The great American exotic vacation for most anglers is to go fly fishing Alaska style! Fly fishing is becoming more popular everyday in the USA and all over the world. From Canada to Montana people are learning this ancient sport all over again.
What is fly fishing? Its short definition is trying to catch fish with a fly that is very light weight, as compared to the typical cast and spin method which uses a heavy lure or bait. Modern fly fishing techniques come from England and have been developing into a more and more technical sport. Anyone can learn to fly fish and most anglers would love to go fly fishing in Alaska. The question you might be asking is how do you get there, how expensive is it, and what is the cost. Sit back and learn a little more about how to go fly fishing in Alaska.
In fly fishing in Alaska you can fish for the elusive Chenook or Salmon in a lot of places such as Lake Iliamna or Bristol Bay. All you have to do is to take your pick of great Alaskan places to fly fish. However, the question is how to get there. There are plenty of choices on getting to Alaska such as you can join a club that hosts expeditions for club members only.
Often club memberships net you discounts because of group rates that you might not other wise get. Certain travel agencies have packages that are nice too. By going in off season things will be higher, there is also the issue of weather!
Things to happen to freeze up in Alaska and you don’t want to be one of them, go in the popular travel times of June to September for fly fishing in Alaska.
Typical price range for in season fly fishing in Alaska run between $5,000.00 and $6,000.00 for an adult party of two.
This doesn’t include all your necessary fishing gear, license and extra spending cash.
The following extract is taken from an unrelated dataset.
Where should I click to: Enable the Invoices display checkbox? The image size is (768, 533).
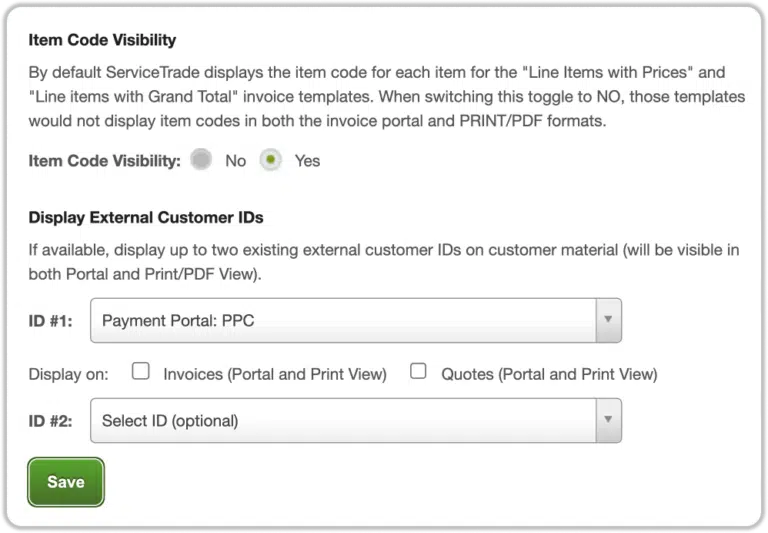coord(142,372)
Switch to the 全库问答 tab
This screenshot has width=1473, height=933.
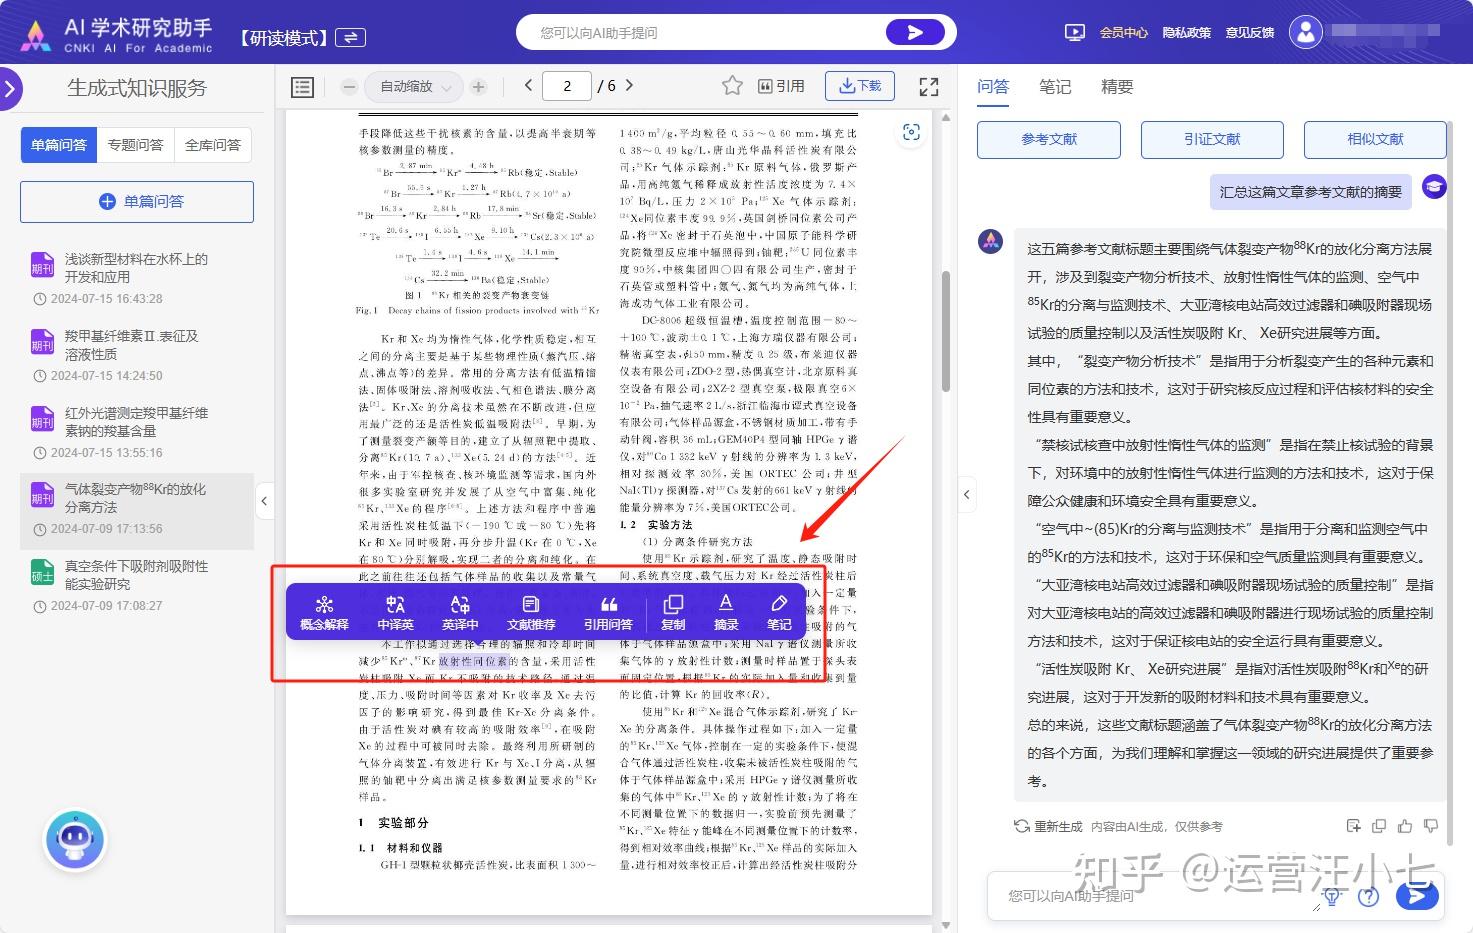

One quality travel agency on the internet is forgetmenottravel.com. Other ways to get to Alaska is to check out fly fishing adventure schools, where you can travel and learn more about fly fishing. There are many ways to get there, so just start searching for your plan on how to do it. If you take your camera along you can grab not only your prize catch, but maybe a picture of a polar bear or two when fly fishing in Alaska.